• [Entries for locating described items]
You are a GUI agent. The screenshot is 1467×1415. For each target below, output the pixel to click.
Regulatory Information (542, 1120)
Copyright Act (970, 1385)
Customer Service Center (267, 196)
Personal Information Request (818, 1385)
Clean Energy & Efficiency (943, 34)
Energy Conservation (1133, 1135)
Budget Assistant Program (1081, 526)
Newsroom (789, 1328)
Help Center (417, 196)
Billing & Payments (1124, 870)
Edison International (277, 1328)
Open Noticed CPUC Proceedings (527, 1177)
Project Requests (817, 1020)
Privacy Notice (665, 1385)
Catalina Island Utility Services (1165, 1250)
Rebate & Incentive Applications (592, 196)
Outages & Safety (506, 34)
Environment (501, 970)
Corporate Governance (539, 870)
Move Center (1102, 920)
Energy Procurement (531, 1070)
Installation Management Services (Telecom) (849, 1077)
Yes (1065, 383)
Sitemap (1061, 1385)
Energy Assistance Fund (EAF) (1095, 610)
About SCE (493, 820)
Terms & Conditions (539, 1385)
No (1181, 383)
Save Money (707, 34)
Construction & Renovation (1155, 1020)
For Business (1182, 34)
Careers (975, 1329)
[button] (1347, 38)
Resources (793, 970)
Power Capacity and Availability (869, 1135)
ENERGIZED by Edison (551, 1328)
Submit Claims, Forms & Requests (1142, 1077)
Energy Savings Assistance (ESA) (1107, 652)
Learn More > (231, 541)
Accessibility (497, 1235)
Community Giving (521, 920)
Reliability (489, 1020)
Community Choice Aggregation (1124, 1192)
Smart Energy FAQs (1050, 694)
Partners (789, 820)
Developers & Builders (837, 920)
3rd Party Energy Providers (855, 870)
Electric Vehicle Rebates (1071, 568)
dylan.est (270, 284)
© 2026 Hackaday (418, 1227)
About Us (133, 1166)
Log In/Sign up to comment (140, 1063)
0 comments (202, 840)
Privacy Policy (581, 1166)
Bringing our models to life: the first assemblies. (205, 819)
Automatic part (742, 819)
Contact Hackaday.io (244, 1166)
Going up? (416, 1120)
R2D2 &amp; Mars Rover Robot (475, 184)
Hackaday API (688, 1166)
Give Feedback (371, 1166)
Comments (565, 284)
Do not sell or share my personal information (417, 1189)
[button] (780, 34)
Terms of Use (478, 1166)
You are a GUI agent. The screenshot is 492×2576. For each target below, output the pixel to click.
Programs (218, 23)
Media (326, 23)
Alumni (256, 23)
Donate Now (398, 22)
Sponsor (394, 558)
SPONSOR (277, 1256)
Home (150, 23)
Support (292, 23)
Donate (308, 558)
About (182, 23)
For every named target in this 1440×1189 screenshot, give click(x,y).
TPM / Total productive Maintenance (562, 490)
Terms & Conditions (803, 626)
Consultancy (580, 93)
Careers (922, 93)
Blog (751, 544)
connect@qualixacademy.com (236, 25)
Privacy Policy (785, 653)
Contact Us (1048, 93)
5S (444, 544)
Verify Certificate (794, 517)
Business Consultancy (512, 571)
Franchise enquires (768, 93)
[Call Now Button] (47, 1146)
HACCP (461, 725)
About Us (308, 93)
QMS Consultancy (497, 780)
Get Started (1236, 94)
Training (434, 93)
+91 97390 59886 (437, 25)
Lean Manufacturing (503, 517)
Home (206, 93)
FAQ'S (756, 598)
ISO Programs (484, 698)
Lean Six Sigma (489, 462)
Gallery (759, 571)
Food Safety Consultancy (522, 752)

• [GIVEN EXERCISE]
Retype verbatim the lines running from the one that contains "Lean Six Sigma (489, 462)" through the end of the entries.

• [WORKED ANSWER]
Lean Six Sigma (489, 462)
Gallery (759, 571)
Food Safety Consultancy (522, 752)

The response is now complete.